Konsekuensi selanjutnya, kata Ganguli, bisa jadi gelombang migrasi besar-besaran, serupa dengan eksodus dari Jerman setelah Perang Dunia II dan Rusia setelah runtuhnya Uni Soviet pada tahun 1991. "Kita menyaksikan hilangnya sumber daya manusia yang sangat besar, dan orang-orang itu akan pergi ke negara lain," kata Ganguli, meskipun ia tidak yakin ke mana mereka akan pergi selanjutnya. Upah di Eropa masih belum cukup menarik.
Ibu Wagner mengatakan mustahil untuk memprediksi di mana pusat Hadiah Nobel berikutnya akan berada, karena hal itu bergantung pada faktor politik, ekonomi, dan sosial yang kompleks.
"Orang pintar pada akhirnya akan bubar. Tapi bisakah mereka meniru keajaiban itu? Itu pertanyaan terbuka," ujarnya. Sulit juga memprediksi kapan perubahan kebijakan akan berdampak nyata pada daftar Hadiah Nobel. "Dampak penuhnya kemungkinan besar baru akan terasa dalam jangka waktu yang sangat panjang," kata Wagner.

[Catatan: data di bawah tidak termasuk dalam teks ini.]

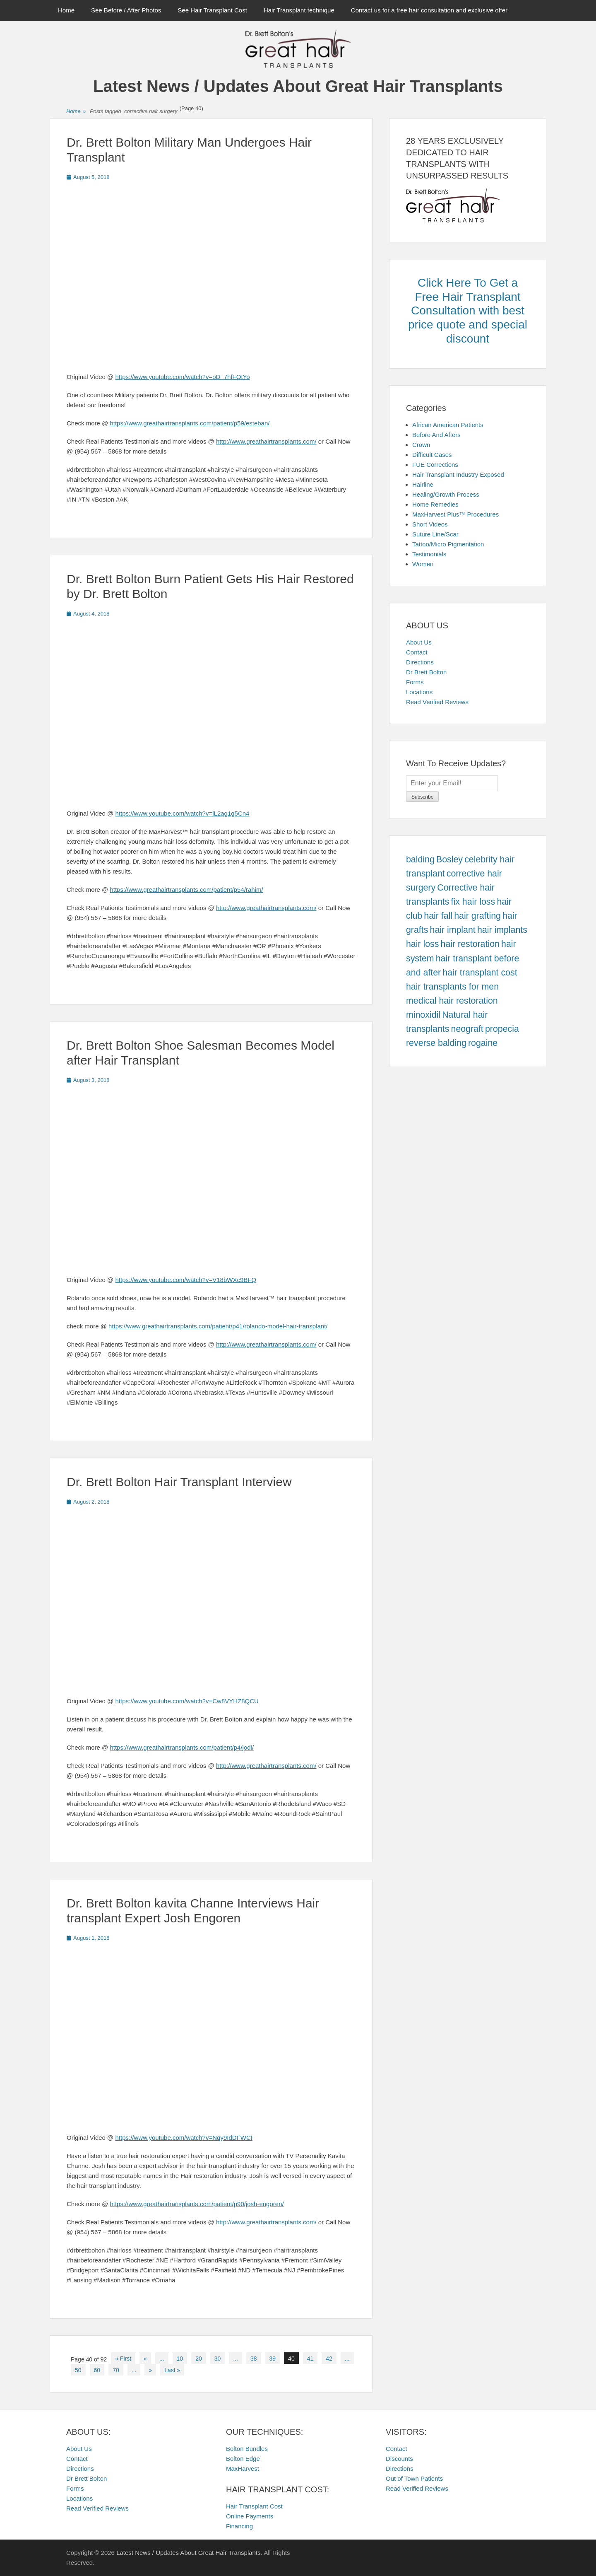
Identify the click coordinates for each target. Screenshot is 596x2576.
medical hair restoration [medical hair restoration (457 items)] (452, 1001)
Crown (421, 444)
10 (180, 2358)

Pak Geim mendesak negara-negara untuk tidak menutup perbatasan mereka. "Gerakan ini menguntungkan semua orang. Setiap pendatang baru membawa ide-ide baru, teknik-teknik baru, dan perspektif yang berbeda," ujarnya. "Negara-negara yang menyambut gerakan ini akan tetap unggul."